Dickinson does not have any breed prohibitions in place at this time and hasn't since 2007, when the Dickinson City Commission repealed its pit bull ban.
Dickinson City Administrator Shawn Kessel said the city now has a "vicious" animal ordinance, which looks at the individual dog and its behavior, rather than the entire breed.
"I think having a vicious dog ordinance is actually better than having a breed ban because not all dogs in a certain breed may be violent or vicious," Kessel said.
Edin believes it all comes down to the owner and the way the owner raises a dog that determines whether or a not a dog will be aggressive. He said even though a dog might bark at someone, it probably either wants to play or it's just being protective.

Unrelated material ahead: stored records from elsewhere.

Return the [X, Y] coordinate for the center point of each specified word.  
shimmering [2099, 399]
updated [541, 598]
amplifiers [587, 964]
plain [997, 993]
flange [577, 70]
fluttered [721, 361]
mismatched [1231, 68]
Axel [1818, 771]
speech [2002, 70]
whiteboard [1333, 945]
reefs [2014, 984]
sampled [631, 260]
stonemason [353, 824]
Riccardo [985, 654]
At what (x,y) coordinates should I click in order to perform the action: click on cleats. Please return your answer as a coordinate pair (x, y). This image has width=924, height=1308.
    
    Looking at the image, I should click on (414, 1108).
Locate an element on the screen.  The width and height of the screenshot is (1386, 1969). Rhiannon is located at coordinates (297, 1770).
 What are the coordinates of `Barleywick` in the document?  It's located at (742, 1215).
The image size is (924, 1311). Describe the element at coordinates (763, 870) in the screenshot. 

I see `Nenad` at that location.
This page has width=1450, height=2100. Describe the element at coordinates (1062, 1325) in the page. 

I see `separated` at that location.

He thinks it's important to learn more about dogs in order to understand why they do what they do.
"You've got to give dogs three things: love, exercise and discipline," he said. "We do that with both of our dogs and they aren't aggressive to anyone."
He said if things go well on Tuesday and the Doberman breed ban is lifted, it will give an opportunity for the two other breeds to be lifted from the list as well. But if things should not go the way he hopes, Edin would most likely give the dog to his father and then consider moving away from South Heart in order to be able to keep his dog.
"I wouldn't really want to live somewhere without my dog," Edin said. "He's like family to me."